Here’s the truth about sleep apps and tracking devices, supported by scientific evidence, which reveals that current consumer level sleep trackers have the potential to do more harm than good.
There is a tendency to panic when your sleep pattern is disrupted by something such as a late night or interruption to your usual profile. Your sleep app or tracking device will tell you to feel rested you should have gone to sleep hours earlier.
Not only does this mess with your mindset but it isn’t necessarily accurate either.
The Truth About Sleep Apps
Here’s why :
Anyone who pursues optimal health knows sleep affects every aspect of human function. The need for clean sleep through the appropriate sleep cycles is vital for your health on every level, right down to your cells.
In fact, even seven days of altered sleep, wherein you don’t achieve deep quality sleep, the very makeup of your cells will change and resemble those of a person who is sick or overweight.
During the course of one night, it’s common to go through four stages throughout the night. The cycles are broken into three non-REM (Rapid Eye Movement) stages, followed by a shorter REM period—over and over again until you wake up.
To break that down even further, you start by falling asleep (stage one), which can take anywhere from one to fourteen minutes—or longer or shorter if you happen to be stressed, distracted, intoxicated, caffeinated, or uncomfortable.
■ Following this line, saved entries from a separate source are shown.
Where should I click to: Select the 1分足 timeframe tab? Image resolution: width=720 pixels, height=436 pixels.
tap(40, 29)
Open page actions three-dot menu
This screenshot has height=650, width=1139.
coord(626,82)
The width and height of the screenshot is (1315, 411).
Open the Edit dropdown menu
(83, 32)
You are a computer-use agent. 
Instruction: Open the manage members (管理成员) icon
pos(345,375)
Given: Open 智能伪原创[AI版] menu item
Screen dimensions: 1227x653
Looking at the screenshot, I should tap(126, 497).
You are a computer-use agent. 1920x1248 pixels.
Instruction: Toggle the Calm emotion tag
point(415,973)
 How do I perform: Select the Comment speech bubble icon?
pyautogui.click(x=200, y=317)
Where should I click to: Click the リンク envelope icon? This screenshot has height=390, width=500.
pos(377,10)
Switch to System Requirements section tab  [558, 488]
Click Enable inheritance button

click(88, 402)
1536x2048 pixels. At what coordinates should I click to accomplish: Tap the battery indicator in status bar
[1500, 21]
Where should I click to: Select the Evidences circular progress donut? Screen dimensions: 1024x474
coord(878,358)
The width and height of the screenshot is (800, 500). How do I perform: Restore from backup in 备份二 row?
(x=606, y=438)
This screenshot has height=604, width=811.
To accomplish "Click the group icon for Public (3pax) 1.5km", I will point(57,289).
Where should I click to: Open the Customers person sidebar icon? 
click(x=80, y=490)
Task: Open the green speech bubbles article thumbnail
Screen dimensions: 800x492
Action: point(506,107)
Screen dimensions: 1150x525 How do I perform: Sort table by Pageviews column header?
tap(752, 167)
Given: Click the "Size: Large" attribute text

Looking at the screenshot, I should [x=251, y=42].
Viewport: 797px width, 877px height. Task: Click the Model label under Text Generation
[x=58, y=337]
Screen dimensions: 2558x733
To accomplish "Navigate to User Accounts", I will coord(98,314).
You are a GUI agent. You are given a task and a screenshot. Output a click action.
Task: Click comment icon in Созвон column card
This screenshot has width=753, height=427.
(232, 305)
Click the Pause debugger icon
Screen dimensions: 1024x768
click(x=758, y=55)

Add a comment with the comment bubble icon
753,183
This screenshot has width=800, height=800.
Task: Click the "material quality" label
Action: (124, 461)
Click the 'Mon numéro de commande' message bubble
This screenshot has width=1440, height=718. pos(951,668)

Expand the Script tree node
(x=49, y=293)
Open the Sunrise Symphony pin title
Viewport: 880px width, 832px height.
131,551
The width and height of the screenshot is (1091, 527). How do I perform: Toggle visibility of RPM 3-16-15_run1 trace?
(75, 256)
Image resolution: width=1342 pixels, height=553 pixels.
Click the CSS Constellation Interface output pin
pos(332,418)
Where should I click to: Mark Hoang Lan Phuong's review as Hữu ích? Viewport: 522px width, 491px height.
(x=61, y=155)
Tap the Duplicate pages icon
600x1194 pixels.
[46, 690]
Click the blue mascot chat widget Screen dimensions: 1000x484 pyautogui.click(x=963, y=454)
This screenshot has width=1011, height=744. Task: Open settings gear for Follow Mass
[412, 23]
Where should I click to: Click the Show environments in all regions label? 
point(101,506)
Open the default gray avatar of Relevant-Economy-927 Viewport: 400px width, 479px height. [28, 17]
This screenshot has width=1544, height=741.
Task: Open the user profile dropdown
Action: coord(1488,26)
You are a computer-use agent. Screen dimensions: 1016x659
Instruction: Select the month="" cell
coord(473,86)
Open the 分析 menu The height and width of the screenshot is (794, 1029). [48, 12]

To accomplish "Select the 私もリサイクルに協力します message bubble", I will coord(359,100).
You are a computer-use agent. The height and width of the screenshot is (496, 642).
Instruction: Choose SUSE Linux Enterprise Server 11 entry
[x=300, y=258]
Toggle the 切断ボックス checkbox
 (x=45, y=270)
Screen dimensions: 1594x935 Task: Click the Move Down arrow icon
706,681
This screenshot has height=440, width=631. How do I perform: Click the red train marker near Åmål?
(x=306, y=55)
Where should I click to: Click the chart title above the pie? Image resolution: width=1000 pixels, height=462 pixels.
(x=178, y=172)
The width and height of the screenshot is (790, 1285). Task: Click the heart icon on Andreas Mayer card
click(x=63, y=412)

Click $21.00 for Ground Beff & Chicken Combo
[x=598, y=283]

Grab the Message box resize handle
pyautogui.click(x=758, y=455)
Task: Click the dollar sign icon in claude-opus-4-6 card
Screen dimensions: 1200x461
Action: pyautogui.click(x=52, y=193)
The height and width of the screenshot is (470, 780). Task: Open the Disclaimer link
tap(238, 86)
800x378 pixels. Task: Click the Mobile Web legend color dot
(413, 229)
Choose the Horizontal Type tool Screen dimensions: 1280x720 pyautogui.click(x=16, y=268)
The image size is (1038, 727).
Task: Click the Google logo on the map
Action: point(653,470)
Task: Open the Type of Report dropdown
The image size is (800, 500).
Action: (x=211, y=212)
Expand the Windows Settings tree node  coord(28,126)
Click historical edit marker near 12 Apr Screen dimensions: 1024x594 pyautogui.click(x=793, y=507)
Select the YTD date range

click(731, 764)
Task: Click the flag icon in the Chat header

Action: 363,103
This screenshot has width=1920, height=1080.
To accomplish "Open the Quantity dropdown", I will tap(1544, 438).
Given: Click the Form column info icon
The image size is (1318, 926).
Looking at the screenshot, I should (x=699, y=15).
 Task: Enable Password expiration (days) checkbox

You will eventually settle into sleep (stage two). Stage two sleep is characterized by a drop in heart rate as well as a drop in your body temperature.
Finally, you continue down into the deep state (stage three), which is described by my sleep specialist Dr. Rolf Maijer, as slow-wave sleep, which then leads you to dream (REM).
Having your sleep interrupted continuously through various stages of sleep has a compounding effect on your health. In the short term, you will wake up feeling less than refreshed.
However, one night of inadequate sleep can be easily overcome the following night. In fact, your body will push you down into the deeper slow-wave sleep to compensate for the missed slow wave sleep the night before.
Where typically on most nights you will accumulate 100 or so minutes of slow wave sleep, when you miss a night, you will find a compensatory result of up to 200 minutes of slow-wave sleep.
Over the long term, however, the increased risk of disease and impact on every human function becomes a very real probability.
Relying on the data a sleep app is providing you concerning sleep tracking can be very misleading.
The reason? Sleep apps are missing critical pieces of data necessary to provide you with the information you need to assess your quality of sleep adequately.
Remember, quantity isn’t the be all end all… quality matters. Specifically, to measure slow wave sleep your sleep apps require electrophysiological measurements.
Let me give you an example.
Athlete A is very structured in his sleep regimen. Every night he falls asleep precisely around the same time. He follows a pre-sleep ritual and routinely gets 10 hours sleep.
Athlete B is not structured, typically gets around 6 hours of sleep per night and his timings are sporadic.
During performance tests who do you think performs better? Would you be surprised to learn it was Athlete B?
Here’s why. Even though Athlete A was getting more sleep and routinely tracking his 10 hours, his physical performance metrics were lower than Athlete B.
Further investigation into his lifestyle revealed part of the pre-sleep regimen included a hot drink which was a cultural norm for people from his country. The drink contained a stimulant.
When the electrophysiological data was compiled it revealed Athlete A was completely missing out on slow-wave sleep. Upon removing the stimulant from the pre-sleep regimen, the athlete’s performance skyrocketed.
Sleep apps would not be able to provide that much-needed data.
Sleep remains somewhat of a mystery; however, the CDC has already stated its position that sleep or rather the lack of quality sleep is an epidemic which poses a significant risk to our health.
However, all of this doesn’t mean we can’t try to use our knowledge to our advantage.
Conditioning yourself to fall asleep and wake up at specific times is an excellent practice. Creating the right sleep environment can also have a significant impact on sleep quality.
If you are facing sleep problems related to a pattern that you can’t seem to break there are particular regimens laid out in the book by Dan Garner who is one of the world’s top sleep architects.
My suggestion with respect to sleep apps is to take the information they provide as peripheral data. Rely on your own assessment of how you feel. If you are not feeling rested, follow some very specific recommendations compiled to address your issue. Failing that, you may need to seek the help of a specialist.